Copy, word for word, the opening line of the data and each line after it until the line that contains "Effect of Concept", which is included. Leave the pictures out.

Pixel coordinate grounding data:

◇ ◇ ◇ ◇ ◇

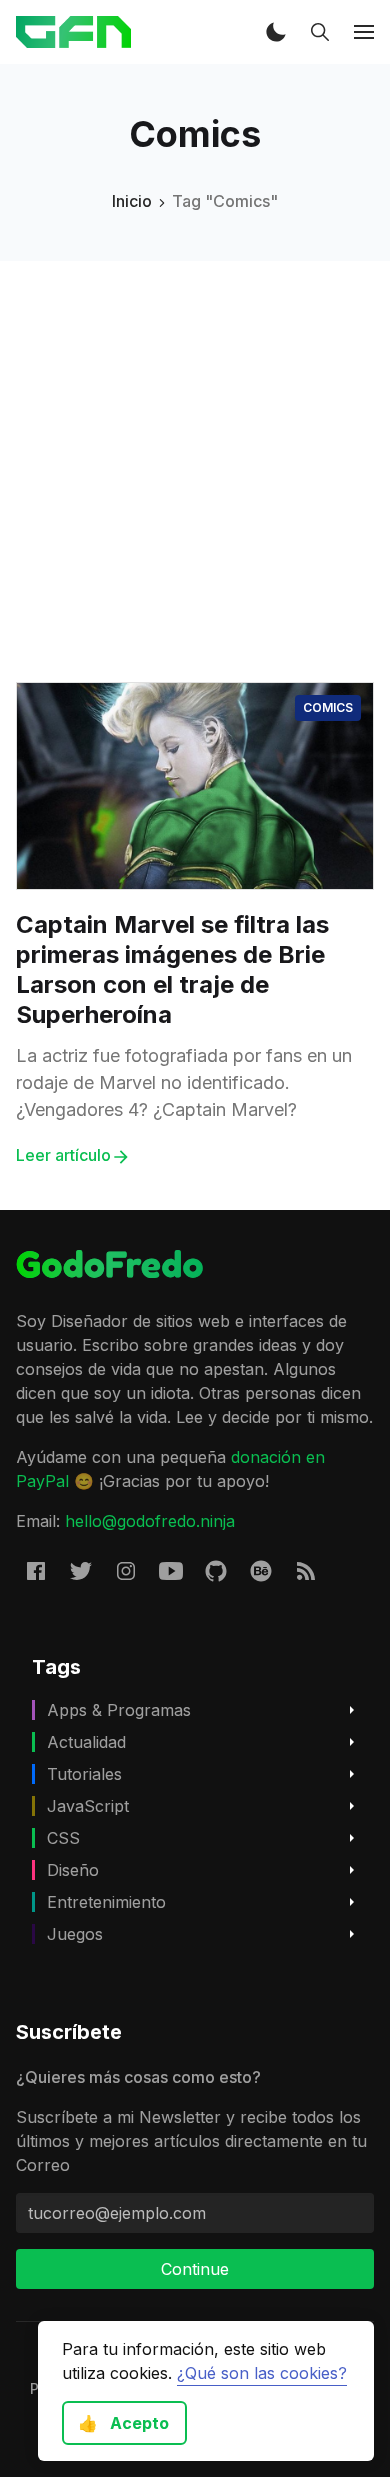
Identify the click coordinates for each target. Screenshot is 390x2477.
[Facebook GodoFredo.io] (36, 1570)
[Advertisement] (195, 456)
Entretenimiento (106, 1902)
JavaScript (88, 1806)
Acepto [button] (123, 2423)
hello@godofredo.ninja (150, 1521)
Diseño (73, 1870)
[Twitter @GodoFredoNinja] (81, 1570)
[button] (276, 32)
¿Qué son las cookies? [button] (262, 2373)
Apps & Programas (119, 1710)
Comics (328, 707)
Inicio (132, 201)
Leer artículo (63, 1155)
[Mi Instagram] (126, 1570)
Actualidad (86, 1742)
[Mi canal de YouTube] (171, 1570)
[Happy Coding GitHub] (216, 1570)
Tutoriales (84, 1774)
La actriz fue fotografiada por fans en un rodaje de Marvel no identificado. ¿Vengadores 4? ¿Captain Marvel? (184, 1082)
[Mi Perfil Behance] (261, 1570)
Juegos (75, 1934)
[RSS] (306, 1570)
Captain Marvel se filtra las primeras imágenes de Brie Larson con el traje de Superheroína (172, 969)
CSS (63, 1838)
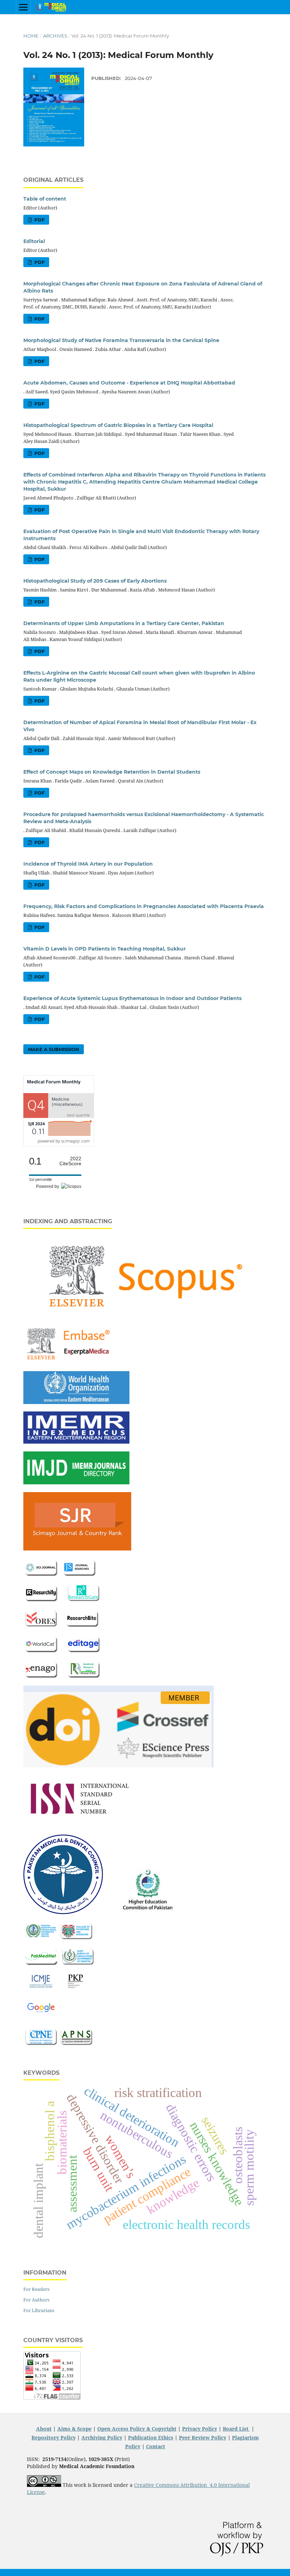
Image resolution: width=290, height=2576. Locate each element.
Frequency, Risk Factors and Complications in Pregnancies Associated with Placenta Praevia (143, 906)
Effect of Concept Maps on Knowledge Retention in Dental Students (111, 772)
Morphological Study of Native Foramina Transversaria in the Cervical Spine (121, 340)
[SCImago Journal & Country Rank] (58, 1144)
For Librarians (38, 2310)
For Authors (36, 2300)
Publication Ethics (150, 2437)
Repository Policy (53, 2437)
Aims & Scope (74, 2428)
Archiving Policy (101, 2437)
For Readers (36, 2289)
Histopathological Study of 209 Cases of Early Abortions (95, 581)
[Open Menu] (23, 7)
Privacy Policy (199, 2428)
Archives (55, 36)
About (44, 2428)
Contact (155, 2446)
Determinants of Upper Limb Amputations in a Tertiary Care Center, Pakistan (123, 623)
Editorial (34, 241)
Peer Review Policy (202, 2437)
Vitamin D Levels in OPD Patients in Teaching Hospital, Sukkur (104, 949)
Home (31, 36)
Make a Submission (53, 1049)
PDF (39, 220)
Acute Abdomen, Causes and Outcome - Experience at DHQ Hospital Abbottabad (129, 383)
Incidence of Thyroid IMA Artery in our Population (88, 864)
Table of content (44, 199)
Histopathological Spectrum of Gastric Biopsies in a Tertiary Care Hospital (118, 425)
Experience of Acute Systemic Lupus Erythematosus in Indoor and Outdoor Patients (132, 998)
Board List (236, 2428)
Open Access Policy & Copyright (136, 2428)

◇ ◇ ◇ ◇ ◇

== Finished task ==
Identify the click coordinates for each target. Screenshot is 390x2477.
[Facebook GodoFredo.io] (36, 1570)
[Advertisement] (195, 456)
Entretenimiento (106, 1902)
JavaScript (88, 1806)
Acepto [button] (123, 2423)
hello@godofredo.ninja (150, 1521)
Diseño (73, 1870)
[Twitter @GodoFredoNinja] (81, 1570)
[button] (276, 32)
¿Qué son las cookies? [button] (262, 2373)
Apps & Programas (119, 1710)
Comics (328, 707)
Inicio (132, 201)
Leer artículo (63, 1155)
[Mi Instagram] (126, 1570)
Actualidad (86, 1742)
[Mi canal de YouTube] (171, 1570)
[Happy Coding GitHub] (216, 1570)
Tutoriales (84, 1774)
La actriz fue fotografiada por fans en un rodaje de Marvel no identificado. ¿Vengadores 4? ¿Captain Marvel? (184, 1082)
[Mi Perfil Behance] (261, 1570)
Juegos (75, 1934)
[RSS] (306, 1570)
Captain Marvel se filtra las primeras imágenes de Brie Larson con el traje de Superheroína (172, 969)
CSS (63, 1838)
Image resolution: width=290, height=2576. Locate each element.
Frequency, Risk Factors and Complications in Pregnancies Associated with Placenta Praevia (143, 906)
Effect of Concept Maps on Knowledge Retention in Dental Students (111, 772)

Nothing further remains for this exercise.